• _Work instruction_
Output exactly, and only, the lines below from the one with "Click the Rokurokubi.unity scene icon" down to the one with "Task: Expand the Start your UI flow step". Include both end lines and no pictures.

Stored data entries:
※
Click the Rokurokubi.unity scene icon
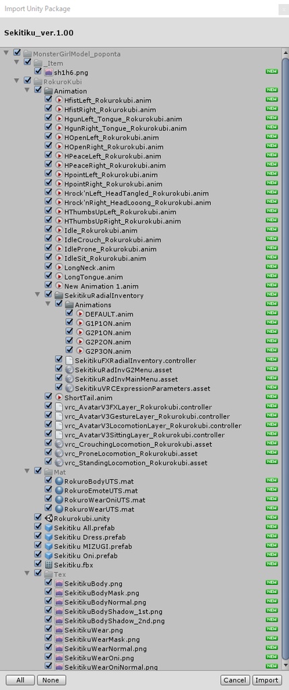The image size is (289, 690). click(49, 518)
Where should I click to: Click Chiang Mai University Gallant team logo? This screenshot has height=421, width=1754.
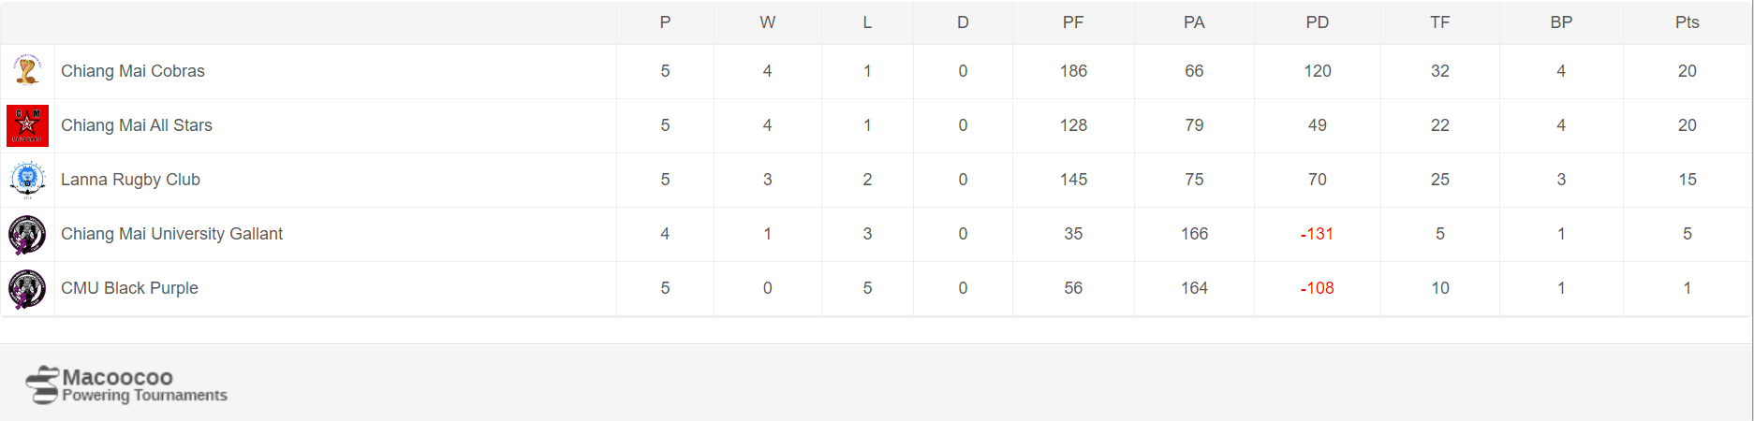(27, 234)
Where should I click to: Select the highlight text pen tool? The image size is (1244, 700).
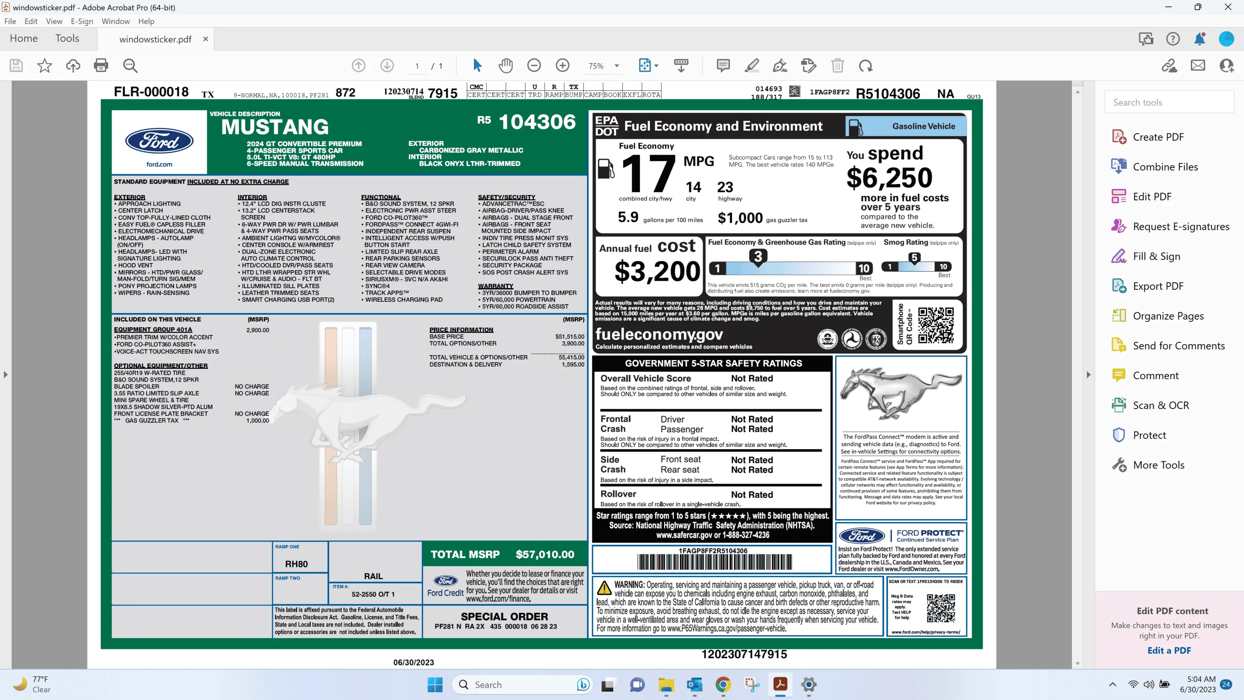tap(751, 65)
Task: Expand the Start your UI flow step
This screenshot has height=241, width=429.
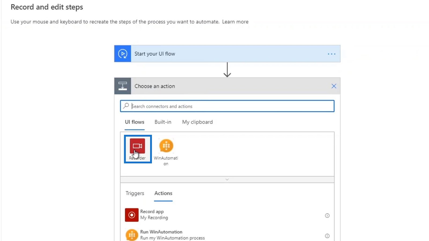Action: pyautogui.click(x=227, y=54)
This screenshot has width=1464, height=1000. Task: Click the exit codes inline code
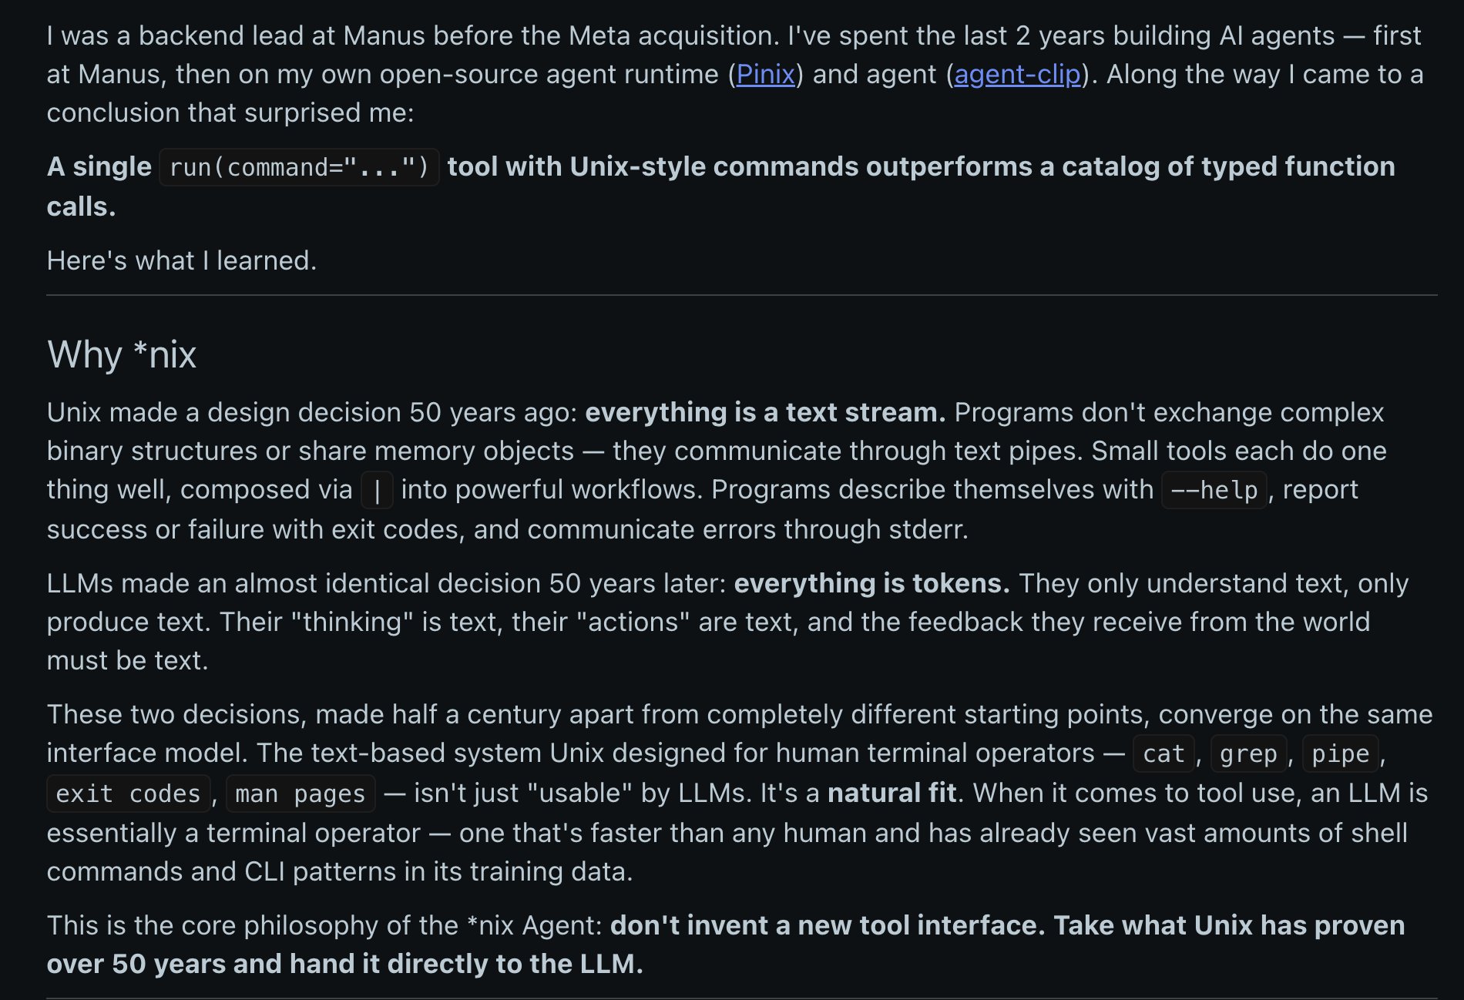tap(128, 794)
※
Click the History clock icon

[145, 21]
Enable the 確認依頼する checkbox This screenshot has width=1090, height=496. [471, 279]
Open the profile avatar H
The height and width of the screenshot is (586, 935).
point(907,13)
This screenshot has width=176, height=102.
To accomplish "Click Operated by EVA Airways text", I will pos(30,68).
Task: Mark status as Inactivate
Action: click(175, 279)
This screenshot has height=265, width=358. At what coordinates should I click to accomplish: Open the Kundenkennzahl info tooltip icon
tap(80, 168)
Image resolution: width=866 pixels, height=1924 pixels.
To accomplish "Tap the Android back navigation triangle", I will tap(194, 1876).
※
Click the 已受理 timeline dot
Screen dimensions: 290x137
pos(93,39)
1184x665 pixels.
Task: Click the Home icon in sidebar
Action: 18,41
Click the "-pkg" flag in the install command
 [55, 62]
※
• _Solution below_
Click the Rokurokubi.unity scene icon
The image size is (289, 690). click(49, 518)
Where should I click to: Click Chiang Mai University Gallant team logo? This screenshot has height=421, width=1754.
(27, 234)
Where should I click to: Select the highlight text pen tool? The image size is (1244, 700).
tap(751, 65)
Task: Expand the Start your UI flow step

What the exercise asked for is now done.